Racism in itself can't be outlawed because it is a thought/attitude. The civil magistrate/ecclesiastical magistrate/fathers (depending upon what sphere of authority we're talking about) can't punish people for having hate in their hearts only when they act out on that hate in a sinful way. This would include suppressing hate speech (which, to be clear, I am speaking of as defined by a godly civil magistrate). 

But not every act of racism may necessarily be against civil law. I don't think we need a civil law that says "A father shall not deny his daughter the right to marry a man of a different skin color for the sole reason that he is a different skin color." Rather, I think in a functioning godly society, a father who attempted to do this but had no moral objection (because both his daughter and the suitor are Christians in good standing) would not be punished by the civil magistrate but would be instructed and disciplined if necessary by the church elders.


----------



## kvanlaan (Jun 4, 2013)

> Kevin, first off I would applaud your general attitude on this issue. I would suggest, you being obviously a "white man" should fight for your children's God given right to be treated as a human beings made in the image of God no matter what "color" they are. No doubt those that suffer for being "another color" will be reward in heaven and those who do not advocate that men should do so will loose rewards in heaven (if they are a Christan) or be punished more in hell (if they die in unbelief).

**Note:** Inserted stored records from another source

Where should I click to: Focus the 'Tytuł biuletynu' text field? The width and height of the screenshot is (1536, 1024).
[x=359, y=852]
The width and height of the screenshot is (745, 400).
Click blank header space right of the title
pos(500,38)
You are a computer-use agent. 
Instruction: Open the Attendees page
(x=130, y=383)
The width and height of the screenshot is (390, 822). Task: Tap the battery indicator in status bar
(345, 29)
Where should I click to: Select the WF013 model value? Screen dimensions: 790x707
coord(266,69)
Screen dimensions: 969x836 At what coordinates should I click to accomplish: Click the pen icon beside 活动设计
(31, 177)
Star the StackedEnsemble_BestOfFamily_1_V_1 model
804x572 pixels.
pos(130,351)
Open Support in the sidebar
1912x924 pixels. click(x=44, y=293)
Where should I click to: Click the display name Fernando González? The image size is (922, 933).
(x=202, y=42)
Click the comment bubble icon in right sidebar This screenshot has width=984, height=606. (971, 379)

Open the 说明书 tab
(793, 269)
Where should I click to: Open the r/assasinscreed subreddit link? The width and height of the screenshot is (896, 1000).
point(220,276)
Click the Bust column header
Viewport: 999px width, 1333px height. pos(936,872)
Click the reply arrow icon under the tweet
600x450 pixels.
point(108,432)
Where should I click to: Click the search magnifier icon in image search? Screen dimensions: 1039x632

That's just it, they are children created in the image of God, full stop. They themselves don't really see it, and it is a cool thing to watch. I know I've posted this example before, but when Hannah was about 3 or 4, she saw a Benetton ad on TV of a white girl and black girl running together and playing. She looked kind of puzzled and asked me, "Dad, are they sisters?" I just said no, without explaining how that would be impossible, blah, blah, blah. They're my kids, that's all. We've got chocolate, vanilla, and butterscotch, but they're all ice cream.


----------



## Skyler (Jun 4, 2013)

earl40 said:


> Brad said:
> 
> 
> > Racism is the epitome of stupidity.
> ...



Our current government's lack of wisdom is an excellent reason *not* to ask it to enforce laws against every sin God forbids. This is not hatred of authority; I simply believe that God has not given _all_ of His authority to the state. For the state to seek to take more than it is given - as I believe ours has - the end result, though it may initially seem beneficial, will always end poorly.


----------



## earl40 (Jun 4, 2013)

kvanlaan said:


> > Kevin, first off I would applaud your general attitude on this issue. I would suggest, you being obviously a "white man" should fight for your children's God given right to be treated as a human beings made in the image of God no matter what "color" they are. No doubt those that suffer for being "another color" will be reward in heaven and those who do not advocate that men should do so will loose rewards in heaven (if they are a Christan) or be punished more in hell (if they die in unbelief).
> 
> 
> 
> That's just it, they are children created in the image of God, full stop. They themselves don't really see it, and it is a cool thing to watch. I know I've posted this example before, but when Hannah was about 3 or 4, she saw a Benetton ad on TV of a white girl and black girl running together and playing. She looked kind of puzzled and asked me, "Dad, are they sisters?" I just said no, without explaining how that would be impossible, blah, blah, blah. They're my kids, that's all. We've got chocolate, vanilla, and butterscotch, but they're all ice cream.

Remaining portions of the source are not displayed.